** start Source passage **

Re: Understanding accumulator during transformations

2015-06-24 Thread Wei Zhou
Hi Burak,

It makes sense, it boils down to any actions happens after transformations
then. Thanks for your answers.

Best,
Wei

2015-06-24 15:06 GMT-07:00 Burak Yavuz :

> Hi Wei,
>
> During the action, all the transformations before it will occur in order
> leading up to the action. If you have an accumulator in any of these
> transformations, then you won't get exactly once semantics, because the
> transformation may be restarted elsewhere.
>
> Bet,
> Burak
>
> On Wed, Jun 24, 2015 at 2:25 PM, Wei Zhou  wrote:
>
>> Hi Burak,
>>
>> Thanks for your quick reply. I guess what confuses me is that accumulator
>> won't be updated until an action is used due to the laziness, so
>> transformation such as a map won't even update the accumulator, then how
>> would restarted the transformation ended up updating accumulator more than
>> once?
>>
>> Best,
>> Wei
>>
>> 2015-06-24 13:23 GMT-07:00 Burak Yavuz :
>>
>>> Hi Wei,
>>>
>>> For example, when a straggler executor gets killed in the middle of a
>>> map operation and it's task is restarted at a different instance, the
>>> accumulator will be updated more than once.
>>>
>>> Best,
>>> Burak
>>>
>>> On Wed, Jun 24, 2015 at 1:08 PM, Wei Zhou  wrote:
>>>
 Quoting from Spark Program guide:

 "For accumulator updates performed inside *actions only*, Spark
 guarantees that each task’s update to the accumulator will only be applied
 once, i.e. restarted tasks will not update the value. In transformations,
 users should be aware of that each task’s update may be applied more than
 once if tasks or job stages are re-executed."

** end Source passage **
** start Data rows **

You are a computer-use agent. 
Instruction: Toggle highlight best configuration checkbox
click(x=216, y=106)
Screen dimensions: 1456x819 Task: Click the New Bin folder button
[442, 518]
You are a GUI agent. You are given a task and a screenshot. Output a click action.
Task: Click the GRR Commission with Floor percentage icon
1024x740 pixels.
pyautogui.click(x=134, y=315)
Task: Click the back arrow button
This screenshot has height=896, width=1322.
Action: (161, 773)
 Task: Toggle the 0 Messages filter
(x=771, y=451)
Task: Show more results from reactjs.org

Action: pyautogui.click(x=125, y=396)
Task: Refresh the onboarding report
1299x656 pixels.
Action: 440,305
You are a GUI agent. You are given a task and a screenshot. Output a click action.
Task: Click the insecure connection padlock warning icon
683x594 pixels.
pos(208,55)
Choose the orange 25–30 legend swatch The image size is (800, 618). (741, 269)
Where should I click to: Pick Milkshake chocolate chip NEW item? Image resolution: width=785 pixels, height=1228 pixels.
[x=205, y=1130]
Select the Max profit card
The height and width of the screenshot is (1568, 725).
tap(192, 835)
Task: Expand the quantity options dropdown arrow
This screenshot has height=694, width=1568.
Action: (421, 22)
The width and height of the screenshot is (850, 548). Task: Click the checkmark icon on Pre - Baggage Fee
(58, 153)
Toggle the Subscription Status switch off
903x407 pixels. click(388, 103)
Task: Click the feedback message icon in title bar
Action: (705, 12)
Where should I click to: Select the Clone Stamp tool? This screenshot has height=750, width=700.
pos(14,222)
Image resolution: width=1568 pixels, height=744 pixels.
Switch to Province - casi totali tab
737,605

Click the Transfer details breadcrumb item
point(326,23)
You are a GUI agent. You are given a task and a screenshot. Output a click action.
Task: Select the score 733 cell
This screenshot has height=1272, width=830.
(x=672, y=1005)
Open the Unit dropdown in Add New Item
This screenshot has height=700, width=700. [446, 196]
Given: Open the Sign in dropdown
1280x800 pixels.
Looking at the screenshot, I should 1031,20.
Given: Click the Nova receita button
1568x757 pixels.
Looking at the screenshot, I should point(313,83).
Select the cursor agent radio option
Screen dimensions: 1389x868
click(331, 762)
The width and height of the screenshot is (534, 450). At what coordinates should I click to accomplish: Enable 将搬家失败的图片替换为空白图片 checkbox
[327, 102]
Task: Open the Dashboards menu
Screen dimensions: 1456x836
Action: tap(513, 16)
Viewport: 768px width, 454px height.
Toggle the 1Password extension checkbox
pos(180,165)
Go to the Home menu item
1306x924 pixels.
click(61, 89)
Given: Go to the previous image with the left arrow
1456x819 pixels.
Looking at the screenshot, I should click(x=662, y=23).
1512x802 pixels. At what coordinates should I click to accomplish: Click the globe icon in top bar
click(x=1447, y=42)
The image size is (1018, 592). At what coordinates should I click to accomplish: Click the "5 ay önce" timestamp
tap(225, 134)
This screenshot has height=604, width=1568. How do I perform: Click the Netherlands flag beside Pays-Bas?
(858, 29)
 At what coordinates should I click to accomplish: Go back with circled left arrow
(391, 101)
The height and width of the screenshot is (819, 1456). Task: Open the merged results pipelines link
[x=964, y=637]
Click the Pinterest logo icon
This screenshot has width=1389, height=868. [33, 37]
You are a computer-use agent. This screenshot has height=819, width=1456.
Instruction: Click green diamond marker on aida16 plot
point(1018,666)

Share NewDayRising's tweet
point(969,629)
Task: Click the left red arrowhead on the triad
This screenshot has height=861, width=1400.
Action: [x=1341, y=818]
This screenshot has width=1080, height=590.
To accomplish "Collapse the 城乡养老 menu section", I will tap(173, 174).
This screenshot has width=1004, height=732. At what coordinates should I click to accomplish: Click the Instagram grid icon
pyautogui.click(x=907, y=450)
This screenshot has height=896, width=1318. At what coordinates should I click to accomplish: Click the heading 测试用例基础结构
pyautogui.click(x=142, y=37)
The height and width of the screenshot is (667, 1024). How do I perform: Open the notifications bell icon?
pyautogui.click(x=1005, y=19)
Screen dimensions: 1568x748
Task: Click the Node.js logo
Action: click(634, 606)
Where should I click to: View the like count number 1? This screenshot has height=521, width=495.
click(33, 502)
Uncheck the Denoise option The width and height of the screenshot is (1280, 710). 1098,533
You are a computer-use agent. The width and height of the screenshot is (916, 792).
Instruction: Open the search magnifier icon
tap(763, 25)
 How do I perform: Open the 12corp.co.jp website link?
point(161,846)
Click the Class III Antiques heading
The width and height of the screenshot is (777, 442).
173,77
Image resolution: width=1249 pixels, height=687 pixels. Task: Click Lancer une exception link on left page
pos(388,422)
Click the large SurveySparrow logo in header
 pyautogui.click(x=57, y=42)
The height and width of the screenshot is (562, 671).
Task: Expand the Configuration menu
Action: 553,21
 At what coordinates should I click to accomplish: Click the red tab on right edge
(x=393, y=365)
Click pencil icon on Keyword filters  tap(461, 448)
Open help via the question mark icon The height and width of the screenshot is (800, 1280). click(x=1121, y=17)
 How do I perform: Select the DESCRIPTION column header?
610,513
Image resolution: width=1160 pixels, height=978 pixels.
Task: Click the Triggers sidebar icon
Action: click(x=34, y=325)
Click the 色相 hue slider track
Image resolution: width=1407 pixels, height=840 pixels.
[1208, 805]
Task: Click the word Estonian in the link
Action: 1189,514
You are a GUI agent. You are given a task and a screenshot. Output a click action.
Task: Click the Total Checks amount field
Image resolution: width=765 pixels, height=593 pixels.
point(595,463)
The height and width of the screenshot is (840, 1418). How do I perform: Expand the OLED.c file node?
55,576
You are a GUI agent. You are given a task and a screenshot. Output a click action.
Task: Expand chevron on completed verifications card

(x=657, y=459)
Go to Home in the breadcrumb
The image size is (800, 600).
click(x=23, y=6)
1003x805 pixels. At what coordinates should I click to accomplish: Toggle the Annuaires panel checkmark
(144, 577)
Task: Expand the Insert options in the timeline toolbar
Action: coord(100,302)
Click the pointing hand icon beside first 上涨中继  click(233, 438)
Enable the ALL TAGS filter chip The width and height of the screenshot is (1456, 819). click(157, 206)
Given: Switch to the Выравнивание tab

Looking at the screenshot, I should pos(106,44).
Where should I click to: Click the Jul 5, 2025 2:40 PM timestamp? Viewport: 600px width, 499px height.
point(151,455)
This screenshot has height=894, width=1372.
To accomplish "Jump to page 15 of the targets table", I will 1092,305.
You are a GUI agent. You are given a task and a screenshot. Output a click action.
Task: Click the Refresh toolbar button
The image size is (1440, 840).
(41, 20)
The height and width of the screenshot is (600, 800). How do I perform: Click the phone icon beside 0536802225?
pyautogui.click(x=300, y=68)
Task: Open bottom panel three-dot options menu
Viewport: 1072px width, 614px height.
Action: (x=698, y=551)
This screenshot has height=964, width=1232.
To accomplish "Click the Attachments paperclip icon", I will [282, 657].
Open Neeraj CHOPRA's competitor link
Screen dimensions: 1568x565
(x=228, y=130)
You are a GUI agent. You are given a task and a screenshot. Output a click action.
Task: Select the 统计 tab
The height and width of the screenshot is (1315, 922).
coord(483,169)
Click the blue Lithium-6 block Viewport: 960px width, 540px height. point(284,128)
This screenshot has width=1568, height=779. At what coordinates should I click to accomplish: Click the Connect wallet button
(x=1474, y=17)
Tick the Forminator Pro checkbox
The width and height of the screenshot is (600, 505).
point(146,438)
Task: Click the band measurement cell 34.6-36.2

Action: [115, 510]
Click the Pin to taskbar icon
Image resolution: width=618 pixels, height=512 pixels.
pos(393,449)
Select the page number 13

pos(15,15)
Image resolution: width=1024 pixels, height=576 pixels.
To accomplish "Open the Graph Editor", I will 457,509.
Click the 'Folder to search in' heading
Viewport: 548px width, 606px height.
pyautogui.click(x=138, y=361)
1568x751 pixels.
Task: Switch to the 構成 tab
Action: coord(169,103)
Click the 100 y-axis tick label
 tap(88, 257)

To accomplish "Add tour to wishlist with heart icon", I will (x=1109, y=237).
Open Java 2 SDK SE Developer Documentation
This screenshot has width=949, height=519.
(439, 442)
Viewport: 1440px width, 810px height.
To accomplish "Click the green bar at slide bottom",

** end Data rows **

• _Task details_: Copy out the accumulator thread in full, word for word. Work from the accumulator thread alone.

• _Reply_:
Re: Understanding accumulator during transformations

2015-06-24 Thread Wei Zhou
Hi Burak,

It makes sense, it boils down to any actions happens after transformations
then. Thanks for your answers.

Best,
Wei

2015-06-24 15:06 GMT-07:00 Burak Yavuz :

> Hi Wei,
>
> During the action, all the transformations before it will occur in order
> leading up to the action. If you have an accumulator in any of these
> transformations, then you won't get exactly once semantics, because the
> transformation may be restarted elsewhere.
>
> Bet,
> Burak
>
> On Wed, Jun 24, 2015 at 2:25 PM, Wei Zhou  wrote:
>
>> Hi Burak,
>>
>> Thanks for your quick reply. I guess what confuses me is that accumulator
>> won't be updated until an action is used due to the laziness, so
>> transformation such as a map won't even update the accumulator, then how
>> would restarted the transformation ended up updating accumulator more than
>> once?
>>
>> Best,
>> Wei
>>
>> 2015-06-24 13:23 GMT-07:00 Burak Yavuz :
>>
>>> Hi Wei,
>>>
>>> For example, when a straggler executor gets killed in the middle of a
>>> map operation and it's task is restarted at a different instance, the
>>> accumulator will be updated more than once.
>>>
>>> Best,
>>> Burak
>>>
>>> On Wed, Jun 24, 2015 at 1:08 PM, Wei Zhou  wrote:
>>>
 Quoting from Spark Program guide:

 "For accumulator updates performed inside *actions only*, Spark
 guarantees that each task’s update to the accumulator will only be applied
 once, i.e. restarted tasks will not update the value. In transformations,
 users should be aware of that each task’s update may be applied more than
 once if tasks or job stages are re-executed."